In de middaguren vloog het squadron zijn eerste anti-Diver-operaties, waarbij steeds secties van twee toestellen boven de kust tussen Hailsham en Battle patrouilleerden. Het leidde meteen tot succes. De primeur was voor flying officer Loekie Meijers, die bij Hastings een V-1 succesvol wist te onderscheppen. De vliegende bom ontplofte in de lucht. Dezelfde dag wist flying officer Rudi Burgwal bij dezelfde kustplaats de tweede V-1 neer te schieten. Ook de volgende dagen konden diverse successen worden geboekt. Eind juni stond de teller al op 36 neergeschoten V-1’s.

Vergroot afbeelding 2 zwart-witfoto's, 2 vliegtuigen vanaf de grond te zien die naast elkaar vliegen.
Beeld: NIMH, collectie: Fotoafdrukken Koninklijke Luchtmacht
Het 'vleugeltippen' van een V-1 in beeld.

'vleugeltippen'

Hoewel de vliegende bommen een vaste koers vlogen op een vrijwel constante snelheid, was het onderscheppen van de V-1’s niet eenvoudig. Door hun betrekkelijk hoge snelheid van rond de 650 km/h, beschikten de jachtvliegtuigen slechts over een gering snelheidsoverschot. Dit gold zeker voor de Spitfire XIV waarmee 322 Squadron was uitgerust. De maximum snelheid van dit toestel bedroeg, onder ideale omstandigheden, ruim 700 km/h. Voor de onderschepping was daarom maar weinig tijdsmarge.
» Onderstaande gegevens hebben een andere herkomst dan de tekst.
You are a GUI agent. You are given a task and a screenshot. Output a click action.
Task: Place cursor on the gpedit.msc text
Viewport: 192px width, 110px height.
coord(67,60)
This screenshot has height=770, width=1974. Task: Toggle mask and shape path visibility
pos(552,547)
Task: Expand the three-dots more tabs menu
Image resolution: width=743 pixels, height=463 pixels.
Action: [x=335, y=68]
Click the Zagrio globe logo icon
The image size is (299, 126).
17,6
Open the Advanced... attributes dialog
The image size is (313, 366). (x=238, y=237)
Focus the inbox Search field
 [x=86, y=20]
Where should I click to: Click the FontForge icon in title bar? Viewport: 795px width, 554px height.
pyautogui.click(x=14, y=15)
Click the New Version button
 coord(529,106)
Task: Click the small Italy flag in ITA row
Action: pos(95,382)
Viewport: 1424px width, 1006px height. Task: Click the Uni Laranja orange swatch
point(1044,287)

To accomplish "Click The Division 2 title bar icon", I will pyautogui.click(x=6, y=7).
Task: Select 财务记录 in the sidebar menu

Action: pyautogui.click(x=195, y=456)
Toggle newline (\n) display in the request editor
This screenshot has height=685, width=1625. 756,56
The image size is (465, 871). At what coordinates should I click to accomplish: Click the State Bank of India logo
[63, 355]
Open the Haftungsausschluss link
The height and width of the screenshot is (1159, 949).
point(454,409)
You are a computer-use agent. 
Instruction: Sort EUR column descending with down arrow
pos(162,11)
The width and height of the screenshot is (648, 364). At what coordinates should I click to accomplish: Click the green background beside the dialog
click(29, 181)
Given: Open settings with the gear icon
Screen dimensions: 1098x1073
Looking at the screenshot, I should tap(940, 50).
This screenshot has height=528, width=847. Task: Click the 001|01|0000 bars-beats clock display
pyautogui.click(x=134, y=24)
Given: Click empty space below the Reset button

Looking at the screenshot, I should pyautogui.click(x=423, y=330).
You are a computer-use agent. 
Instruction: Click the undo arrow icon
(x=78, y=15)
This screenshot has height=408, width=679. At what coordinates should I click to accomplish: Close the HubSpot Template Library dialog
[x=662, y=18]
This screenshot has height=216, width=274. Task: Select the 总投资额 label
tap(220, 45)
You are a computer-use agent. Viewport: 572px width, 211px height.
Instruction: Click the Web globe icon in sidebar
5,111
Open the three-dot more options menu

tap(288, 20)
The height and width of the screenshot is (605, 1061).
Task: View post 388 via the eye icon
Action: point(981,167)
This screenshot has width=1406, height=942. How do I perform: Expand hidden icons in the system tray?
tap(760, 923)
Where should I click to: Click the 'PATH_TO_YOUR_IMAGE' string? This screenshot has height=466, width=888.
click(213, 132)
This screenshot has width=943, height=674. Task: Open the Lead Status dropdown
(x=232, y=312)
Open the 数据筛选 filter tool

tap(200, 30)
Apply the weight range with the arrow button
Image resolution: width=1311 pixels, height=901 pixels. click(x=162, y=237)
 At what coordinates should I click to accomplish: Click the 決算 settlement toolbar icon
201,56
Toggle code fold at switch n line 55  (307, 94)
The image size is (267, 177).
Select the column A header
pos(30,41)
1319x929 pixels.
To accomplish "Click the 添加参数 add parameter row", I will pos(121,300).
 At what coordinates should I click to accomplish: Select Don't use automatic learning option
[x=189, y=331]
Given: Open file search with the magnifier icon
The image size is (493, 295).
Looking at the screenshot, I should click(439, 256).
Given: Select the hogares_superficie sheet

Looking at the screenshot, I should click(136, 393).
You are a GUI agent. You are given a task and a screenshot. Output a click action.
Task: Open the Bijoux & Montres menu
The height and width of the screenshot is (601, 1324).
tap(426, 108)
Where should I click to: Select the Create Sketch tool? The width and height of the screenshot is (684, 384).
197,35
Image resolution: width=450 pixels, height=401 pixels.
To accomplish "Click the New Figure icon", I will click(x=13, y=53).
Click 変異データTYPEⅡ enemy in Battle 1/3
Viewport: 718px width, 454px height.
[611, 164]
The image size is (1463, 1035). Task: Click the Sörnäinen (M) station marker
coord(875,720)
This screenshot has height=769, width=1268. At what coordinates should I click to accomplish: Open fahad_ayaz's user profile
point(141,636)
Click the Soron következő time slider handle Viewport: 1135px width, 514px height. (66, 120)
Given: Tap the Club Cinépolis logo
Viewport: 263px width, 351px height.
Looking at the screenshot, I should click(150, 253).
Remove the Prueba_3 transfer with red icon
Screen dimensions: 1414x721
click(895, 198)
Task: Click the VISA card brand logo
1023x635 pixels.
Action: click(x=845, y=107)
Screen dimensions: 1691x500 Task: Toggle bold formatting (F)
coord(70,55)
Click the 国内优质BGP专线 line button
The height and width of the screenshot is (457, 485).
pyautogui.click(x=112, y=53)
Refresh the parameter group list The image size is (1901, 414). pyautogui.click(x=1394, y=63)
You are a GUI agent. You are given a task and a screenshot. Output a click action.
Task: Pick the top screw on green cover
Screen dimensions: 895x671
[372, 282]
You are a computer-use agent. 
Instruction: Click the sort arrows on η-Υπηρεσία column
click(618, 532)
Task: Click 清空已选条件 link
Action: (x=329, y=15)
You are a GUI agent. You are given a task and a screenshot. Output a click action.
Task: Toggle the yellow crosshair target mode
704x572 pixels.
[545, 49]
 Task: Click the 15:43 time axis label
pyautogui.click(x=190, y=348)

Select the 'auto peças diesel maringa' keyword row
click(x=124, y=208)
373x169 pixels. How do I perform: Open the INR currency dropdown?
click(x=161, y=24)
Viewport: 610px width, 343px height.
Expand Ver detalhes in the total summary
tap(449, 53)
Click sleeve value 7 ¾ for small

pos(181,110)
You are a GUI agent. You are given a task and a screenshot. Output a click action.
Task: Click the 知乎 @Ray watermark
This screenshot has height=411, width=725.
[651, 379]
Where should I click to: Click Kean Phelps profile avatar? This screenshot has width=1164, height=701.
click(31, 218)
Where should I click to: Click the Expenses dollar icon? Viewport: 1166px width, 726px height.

Weldra bleek dat een vliegende bom het best onderschept kon worden wanneer zo’n 100 meter erboven in tegengestelde richting werd gevlogen. Zodra de V-1 onder de vleugel tevoorschijn kwam, moest de jachtvlieger met de gashendel open ‘terug’ in de richting van de vliegende bom duiken en het vuur openen. Eind juni koos flying officer Jerry Jongbloed voor een veel driestere aanpak. Wegens gebrek aan munitie ging hij naast een vliegende bom vliegen en trachtte het gevaarte vervolgens met de vleugeltip ‘om te wippen’ en zo richting aarde te sturen. Deze poging mislukte en Jongbloed keerde terug op de basis met een beschadigde vleugeltip. Begin juli slaagden flying officer Frans van Eijk en flight lieutenant Kees van Eendenburg er wel in om op deze uiterst risicovolle manier een V-1 neer te halen.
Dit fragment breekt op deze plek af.